AA - Ankara - Bilal Müftüoğlu
"Halte à la violence policière", a réclamé Amnesty International dénonçant l'attitude des policiers lors des incidents qui ont suivi le meurtre d'un jeune noir dans le comté de St. Louis en Missouri. L'organisation a envoyé aux Etats-Unis, pour la première fois de son histoire, un comité d'observation composé de 13 membres afin d'examiner les manifestations sur place.
Erika Guevara Rosas, Directrice du programme Amériques d'Amnesty International, a critiqué la violence extrême pratiquée par la police envers les manifestants pacifiques dénonçant le meurtre de Michael Brown, un jeune noir désarmé, abattu par Darren Wilson, un policier blanc, dans la vile de Ferguson, Missouri.
Qualifiant les incidents qui ont suivi le meurtre de Brown d'"extrêmement délicats", Rosas a indiqué tout de même qu'il "ne faut pas mettre de l'huile sur le feu."
"Tout policier soupçonné d'avoir commis des actes illégaux doit rendre compte grâce à des enquêtes efficaces et si nécessaire, par des poursuites" a-t-elle précisé .

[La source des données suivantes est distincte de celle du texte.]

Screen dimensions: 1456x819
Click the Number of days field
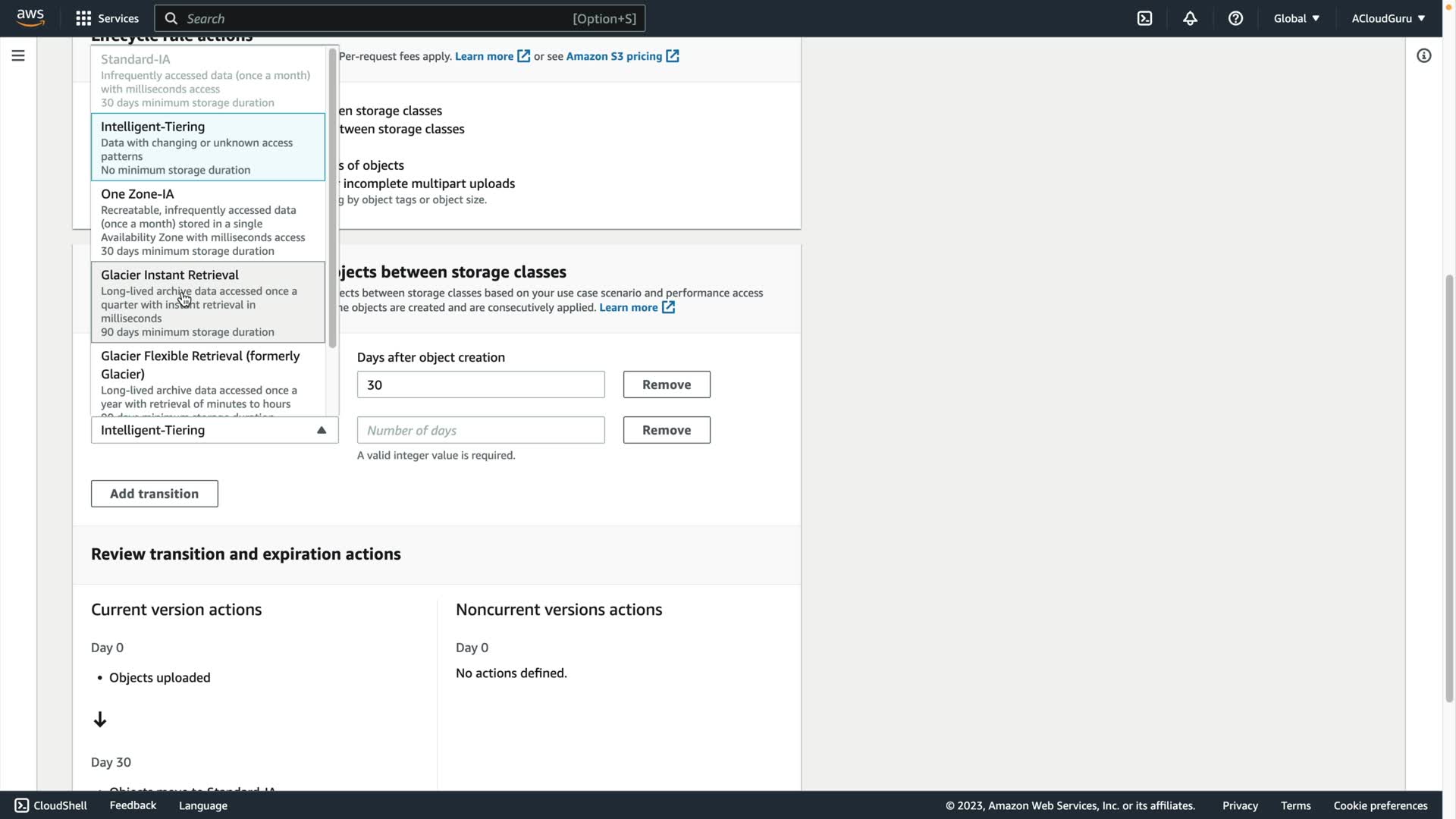(x=481, y=430)
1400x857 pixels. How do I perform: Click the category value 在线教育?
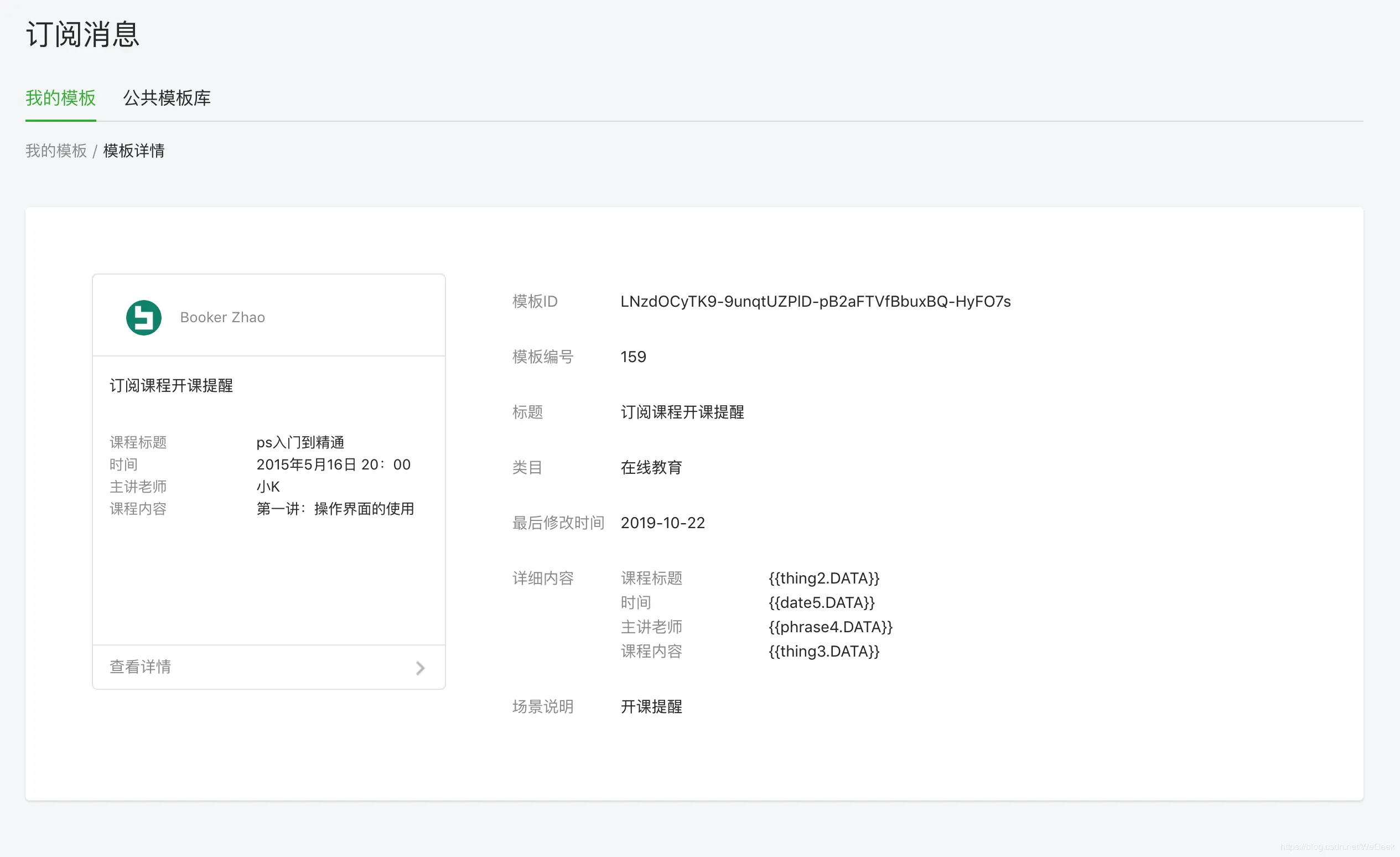[x=651, y=467]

Le Directeur exécutif d'Amnesty International pour les États-Unis Steven Hawkins, qui figure parmi les 13 membres de la délégation a noté un recours excessif à la force par la police alors que la situation requérait le maintien de l'ordre élémentaire.

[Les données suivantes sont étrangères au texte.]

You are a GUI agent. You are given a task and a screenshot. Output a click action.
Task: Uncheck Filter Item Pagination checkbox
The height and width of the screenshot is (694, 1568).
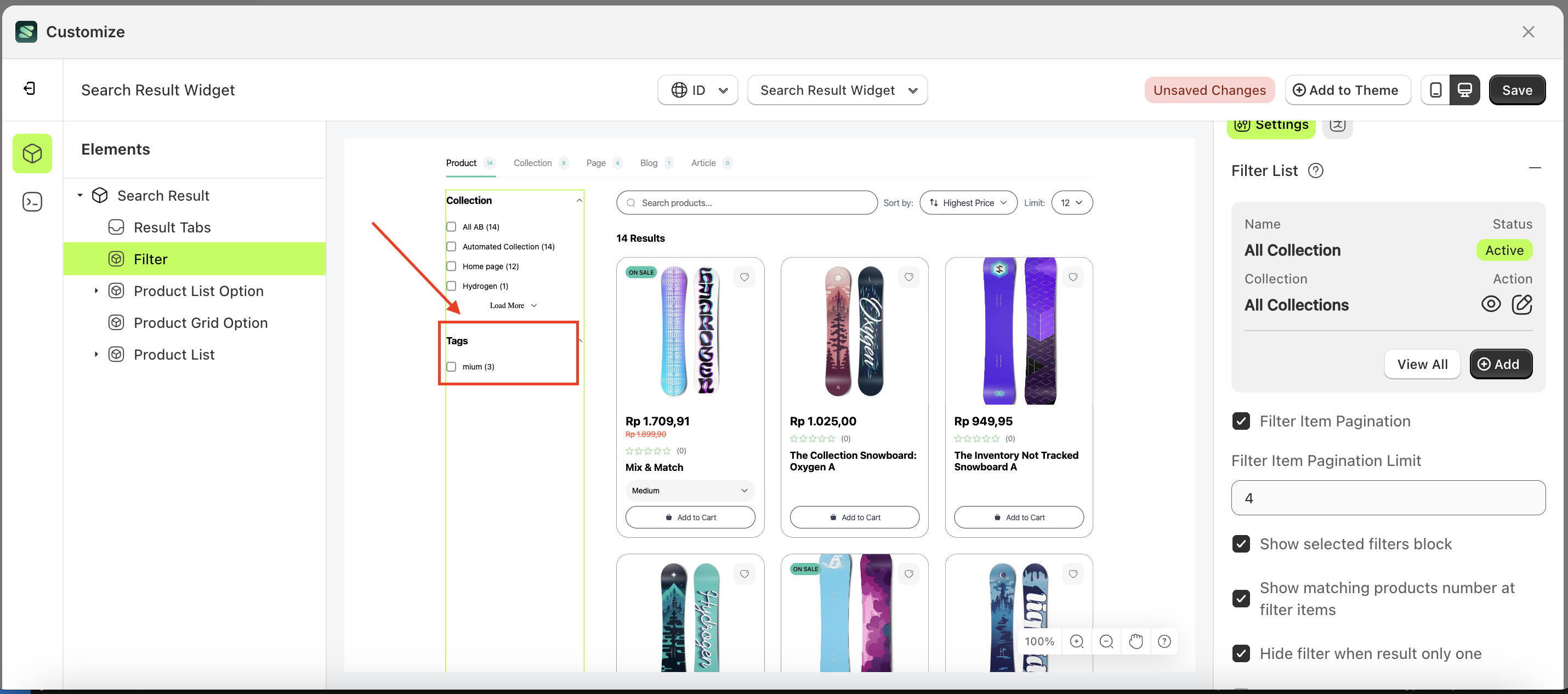(x=1241, y=421)
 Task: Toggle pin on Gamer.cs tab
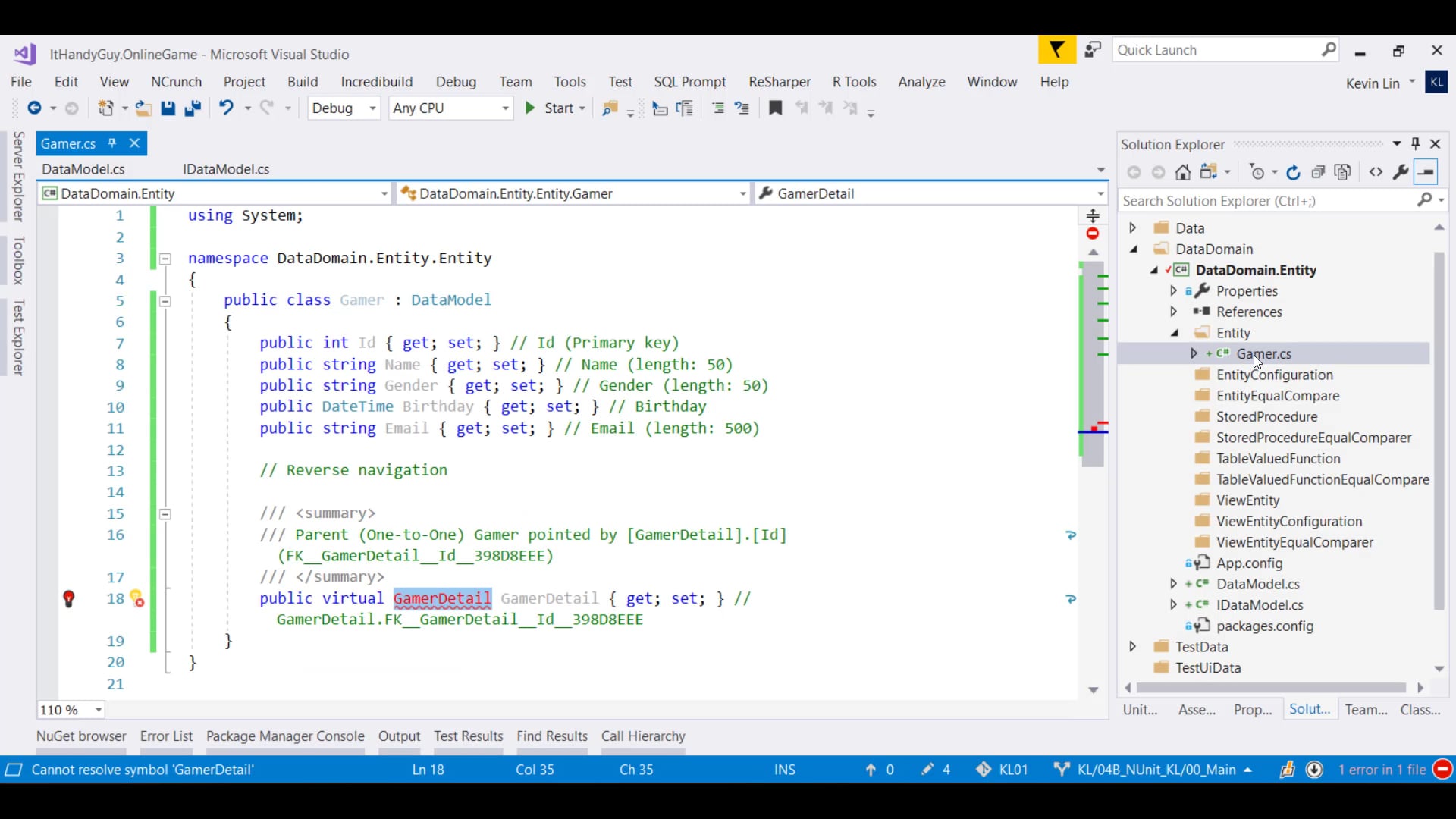[112, 143]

"L'usage disproportionné du gaz lacrymogène contre une foule où il y a des enfants et des personnes âgées - c'est une violation flagrante des droits de l'homme" a-t-il déclaré.
Des dommages mineurs aux bâtiments publics ne constituent pas une cause légitime pour disperser la foule, d'après le rapport publié par Hawkins qui a souligné que la protection des droits de l'homme comme norme des Nations Unies devra être assurée aussi aux Etats-Unis.